[Ip-health] WHO publishes Meeting Report of the Informal Advisory Group on the Availability and Affordability of Cancer Medicines

Thiru Balasubramaniam thiru at keionline.org
Mon Jul 2 23:59:09 PDT 2018


https://www.keionline.org/28272


WHO publishes Meeting Report of the Informal Advisory Group on the
Availability and Affordability of Cancer Medicines
Posted on July 2, 2018 <https://www.keionline.org/28272> by Thiru
<https://www.keionline.org/author/thiru>

In May 2017, the 70th World Health Assembly passed a cancer resolution
(WHA70.12, Cancer prevention and control in the context of an integrated
approach <http://apps.who.int/gb/ebwha/pdf_files/WHA70/A70_R12-en.pdf>).

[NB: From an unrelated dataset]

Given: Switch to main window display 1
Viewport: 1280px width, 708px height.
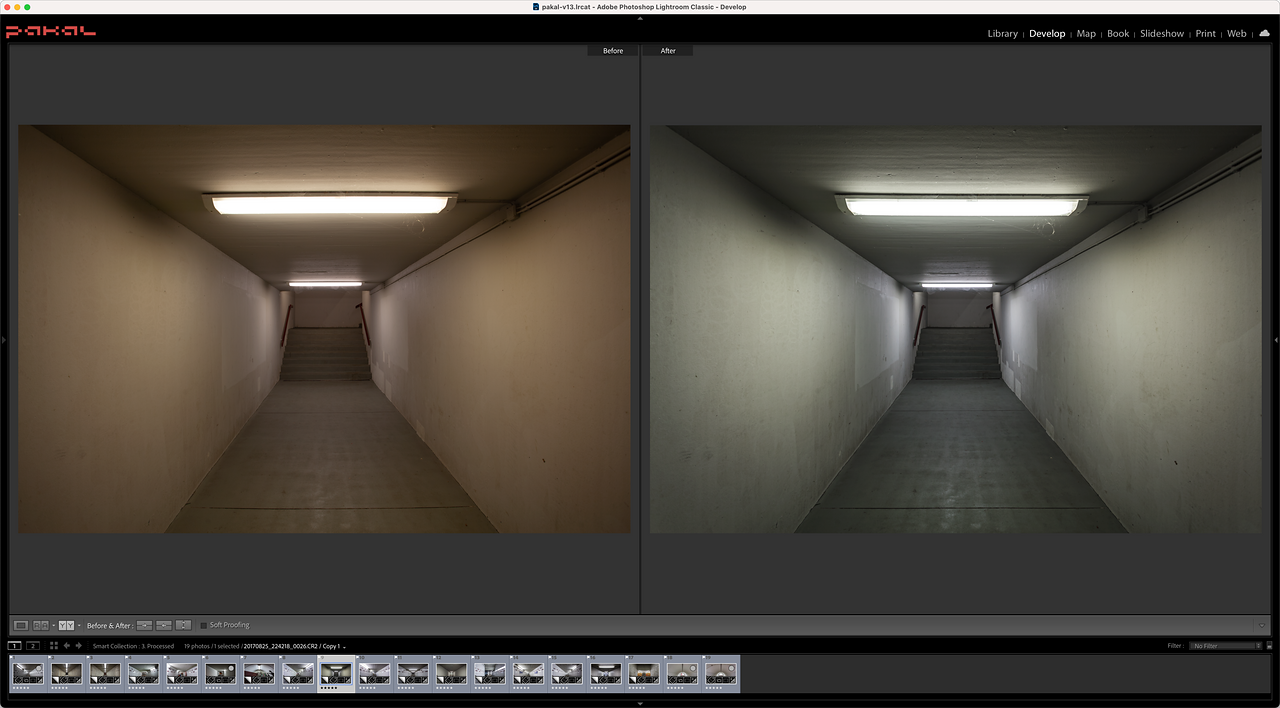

At the time KEI provided the following commentary on the cancer resolution
<https://www.keionline.org/23365>:

On Tuesday, May 30, 2017, delegates meeting at the 70th World Health
Assembly in Geneva passed a resolution that gives the World Health
Organization (WHO) a new mandate for its work on cancer prevention and
treatment. The resolution is an important milestone in focusing the
attention of the UN body on the disparities of access to treatment. The
most controversial issue in the resolution was the text dealing with
pharmaceuticals, and in particular, pricing and access, transparency of R&D
costs, and to conduct a feasibility study of delinking R&D costs, including
incentives, from drug prices. (James Love)

The World Health Organization has a fresh mandate that we think can be used
to address the most transformative reforms to make cancer drugs available
at affordable prices, but it will take a lot of work to move this forward.
We look for Dr. Tedros to take the bull by the horns to lead WHO’s work on
transparency, affordability, and delinkage. (Thiru Balasubramaniam)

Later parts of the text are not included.